Pollutants released from transportation navigation activities

The vehicle fleet and motorization, with large number of old and poorly maintained vehicles as well as growing domestic vehicles are responsible for much of the recognized pollutants discharged to the atmosphere in metropolitan areas of Tehran. The transportation related pollutants are carbon monoxide (CO), reactive and non-reactive hydrocarbons, nitrogen oxides, (NOx) sulfur oxides (SOx), and lead (pb).

Categories of emission source

There are two categories of emission source in Tehran.

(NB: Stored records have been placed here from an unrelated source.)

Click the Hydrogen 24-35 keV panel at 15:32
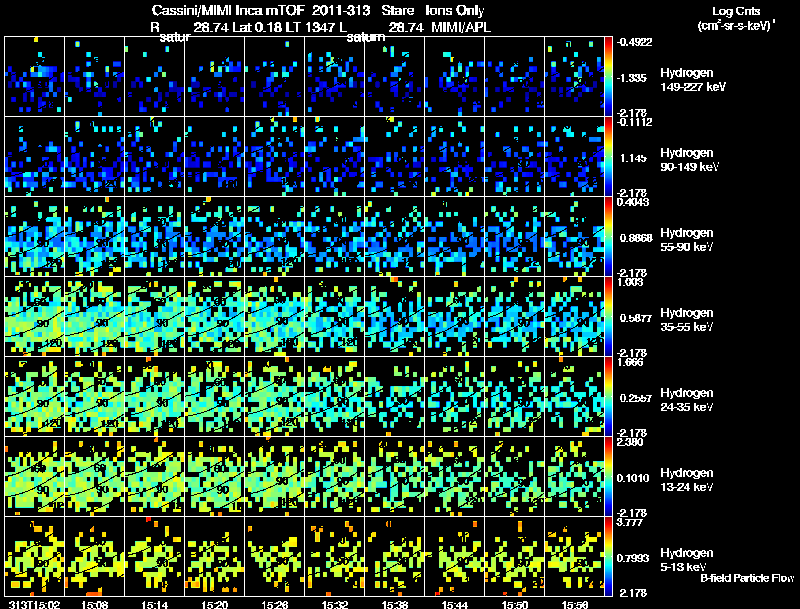Screen dimensions: 800x609 (334, 397)
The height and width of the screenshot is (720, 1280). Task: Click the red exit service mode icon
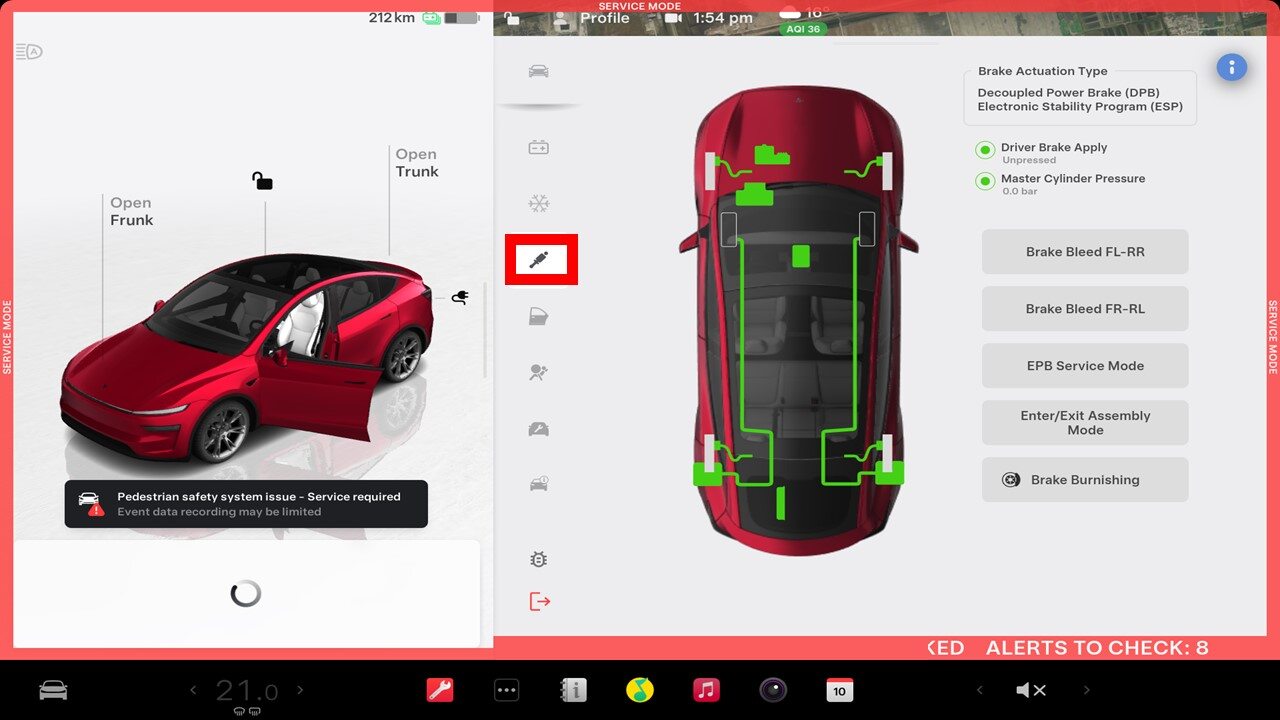click(x=540, y=601)
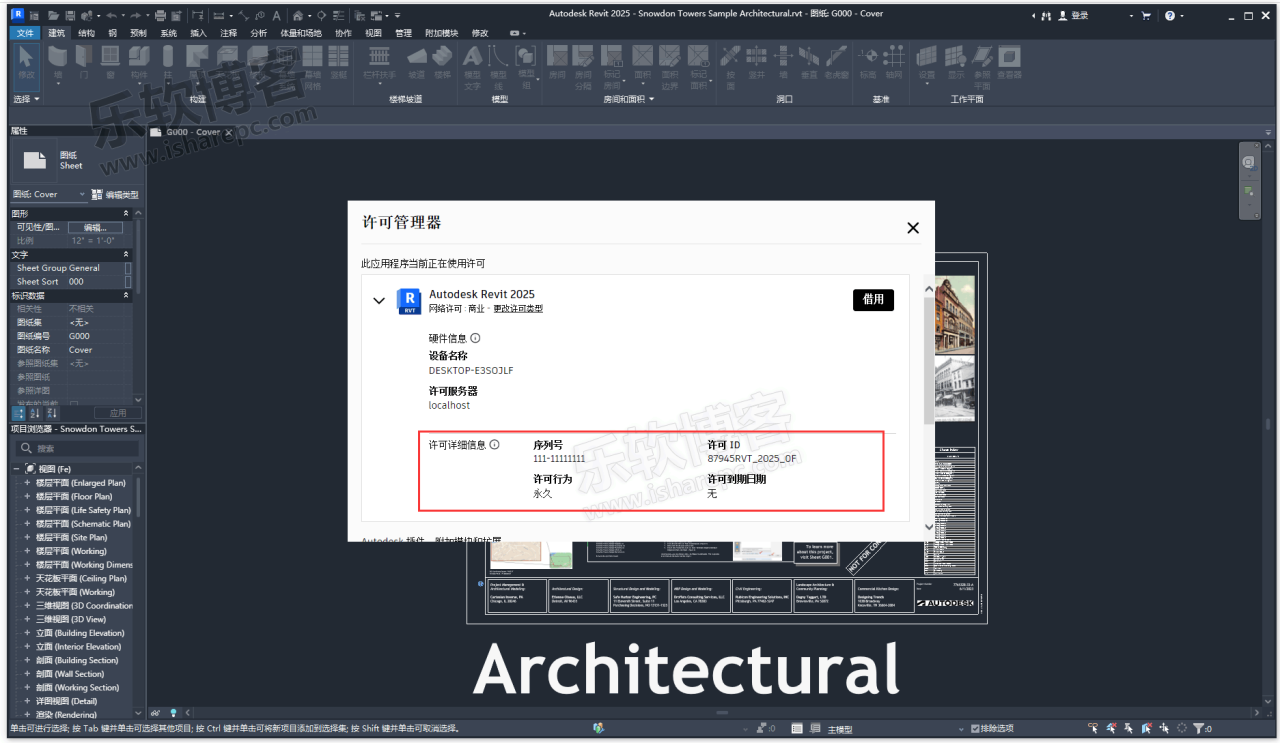Collapse the Autodesk Revit 2025 license entry
The width and height of the screenshot is (1280, 743).
[379, 300]
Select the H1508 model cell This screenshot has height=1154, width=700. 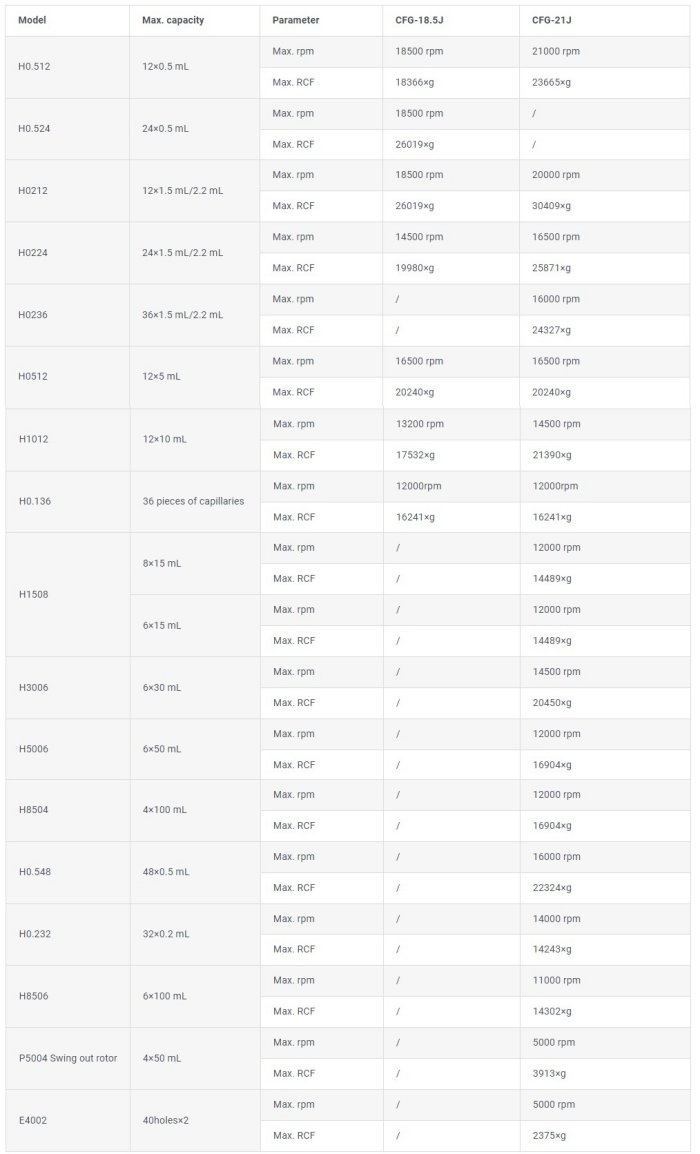click(33, 594)
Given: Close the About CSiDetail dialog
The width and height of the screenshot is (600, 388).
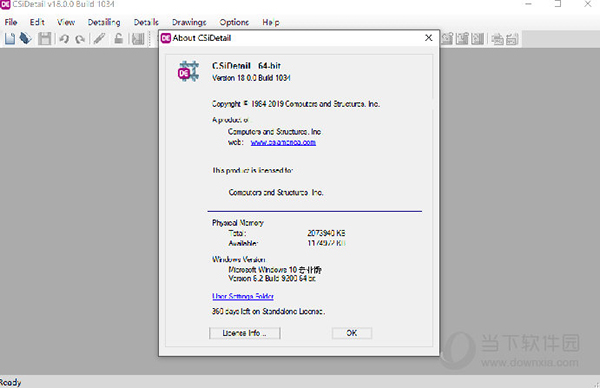Looking at the screenshot, I should (429, 38).
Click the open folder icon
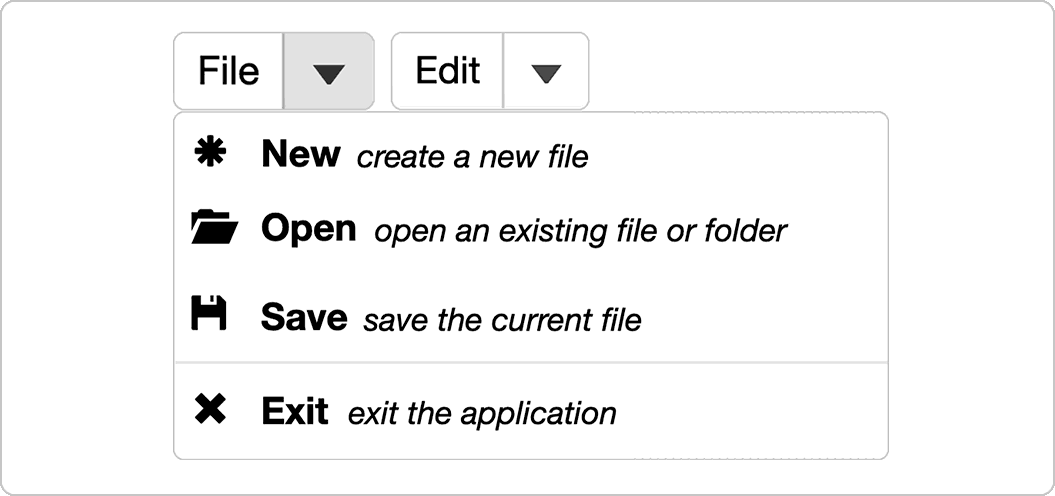Image resolution: width=1055 pixels, height=496 pixels. 215,226
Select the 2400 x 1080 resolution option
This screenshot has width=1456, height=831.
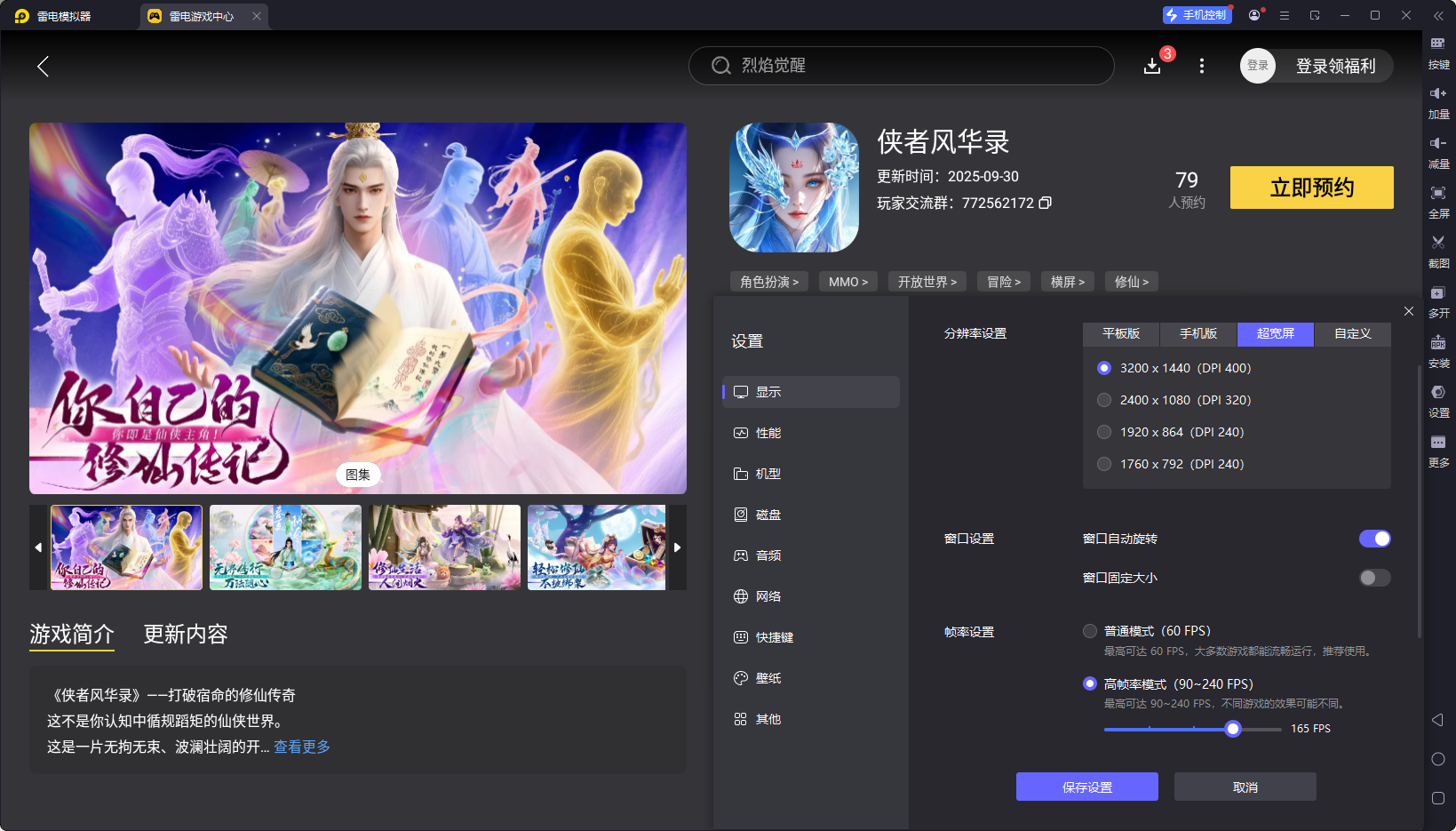(1104, 400)
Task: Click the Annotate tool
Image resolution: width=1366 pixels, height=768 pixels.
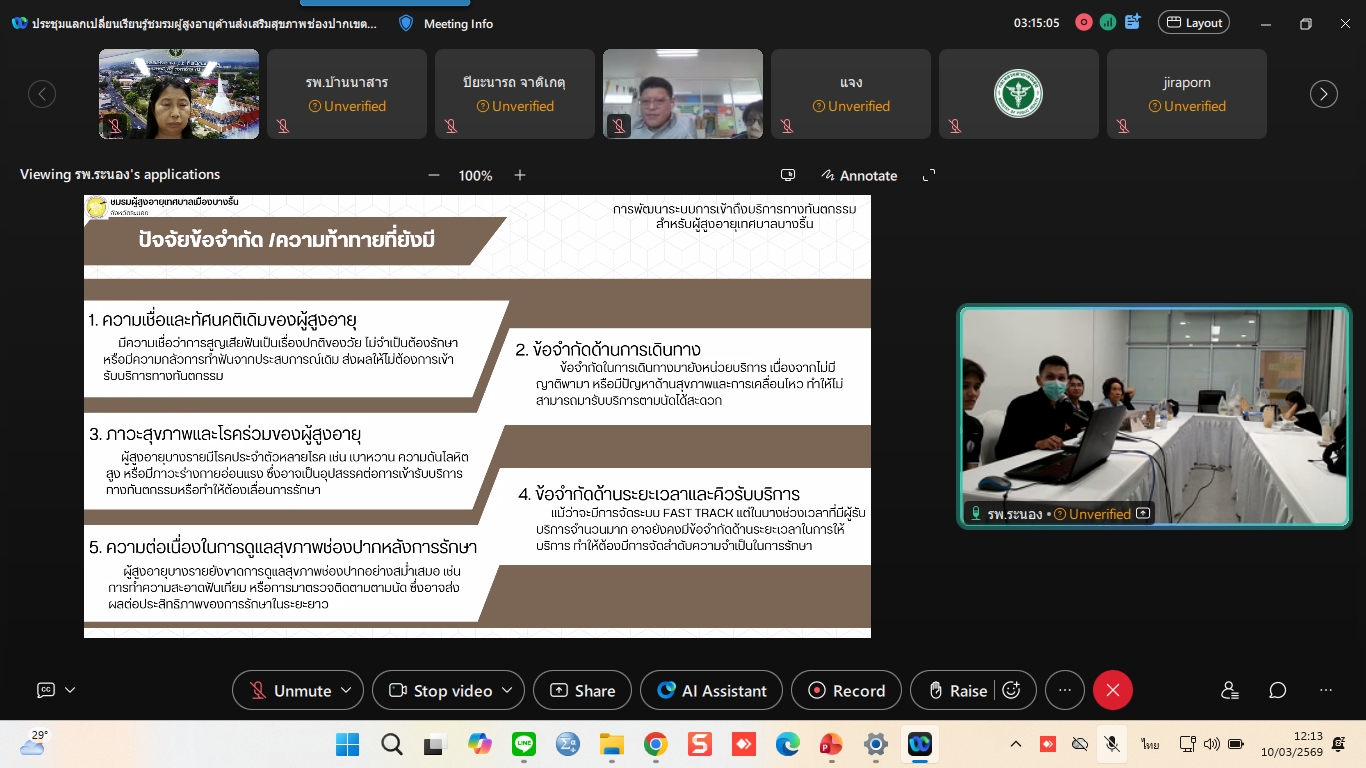Action: click(858, 175)
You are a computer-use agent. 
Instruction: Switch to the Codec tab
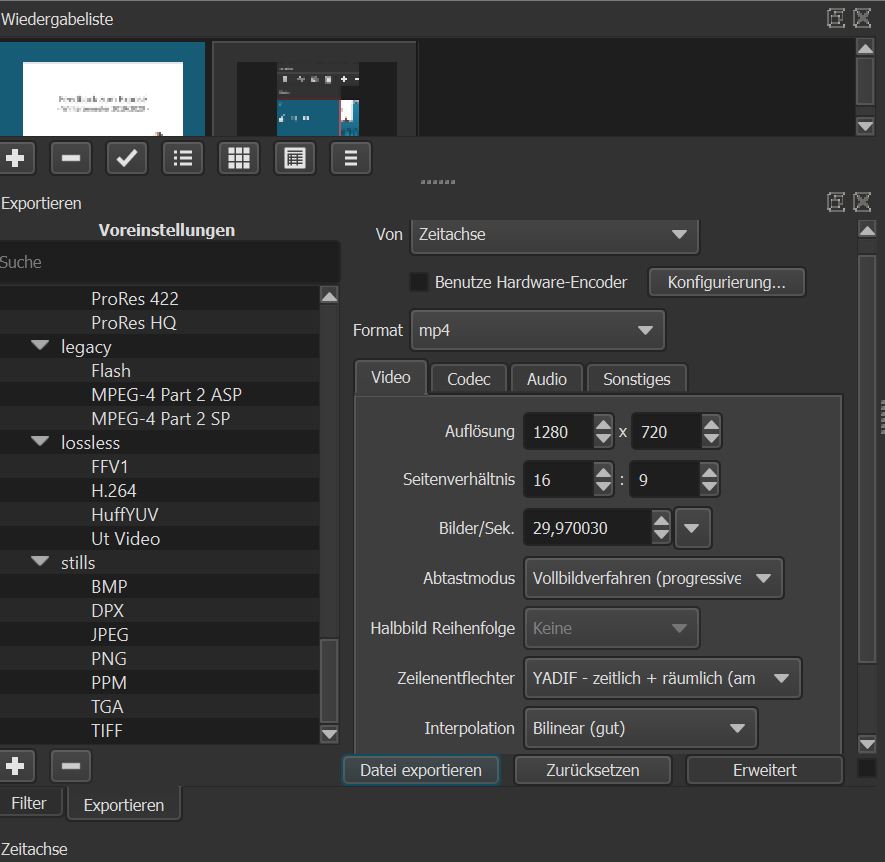pyautogui.click(x=468, y=379)
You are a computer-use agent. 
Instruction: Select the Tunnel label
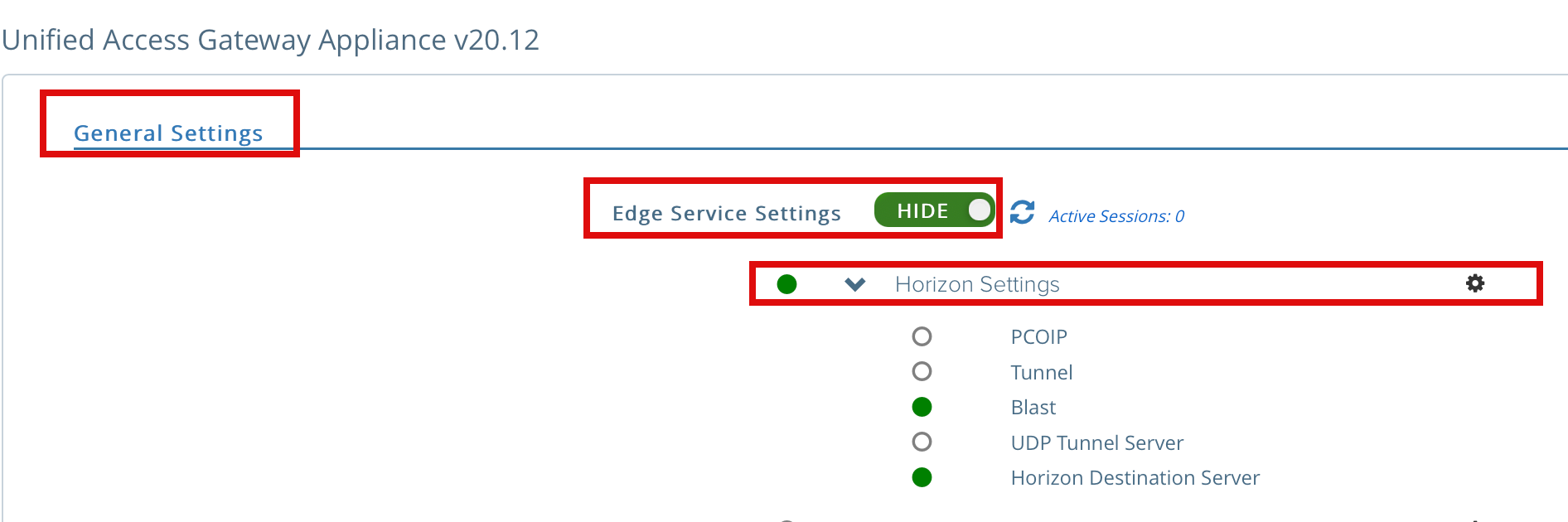[1042, 373]
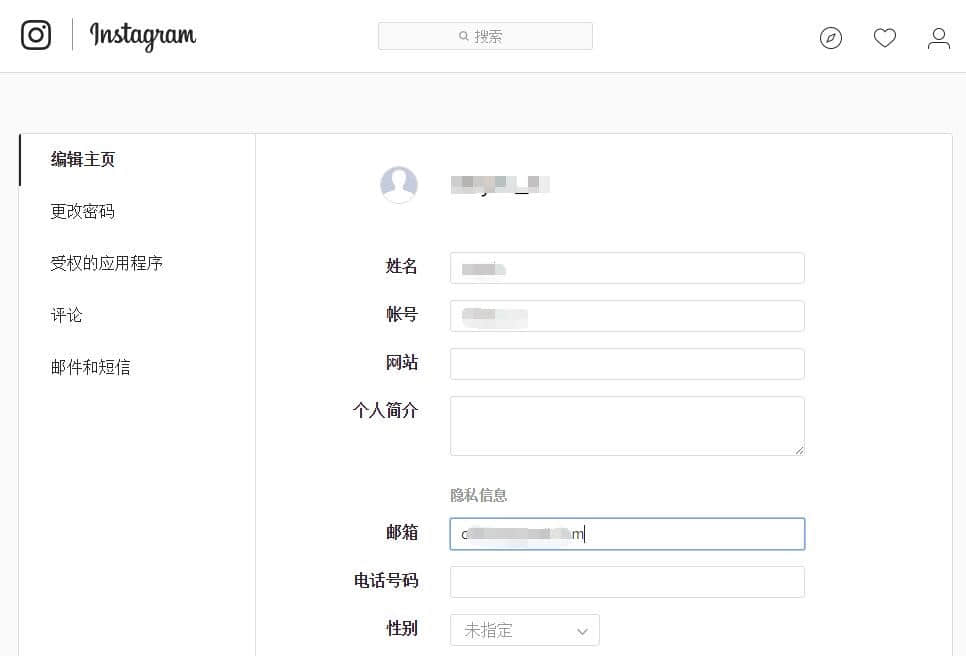Click the 个人简介 textarea resize handle
966x656 pixels.
(x=799, y=450)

• Mobile sources, including:
-Passenger cars and light duty trucks
- Heavy duty trucks and buses, and motor cycles.
- Aircrafts
- Land use area complexes, including shopping centers, airports, terminals and sport stadiums, where large number of transport activities occur

• Stationary sources, including:
- Heating and discharge of volatileorganic vapors.
- Fossil-fuel-fired steam generators.
- Industrial-commercial-institutional generating units
- Incinerators
- Hot asphalt facilities
- Cement plant
- Petroleum refinery

Mobile sources account for 70 percent of pollutants released into the atmosphere of Tehran (Hojjat, 2001).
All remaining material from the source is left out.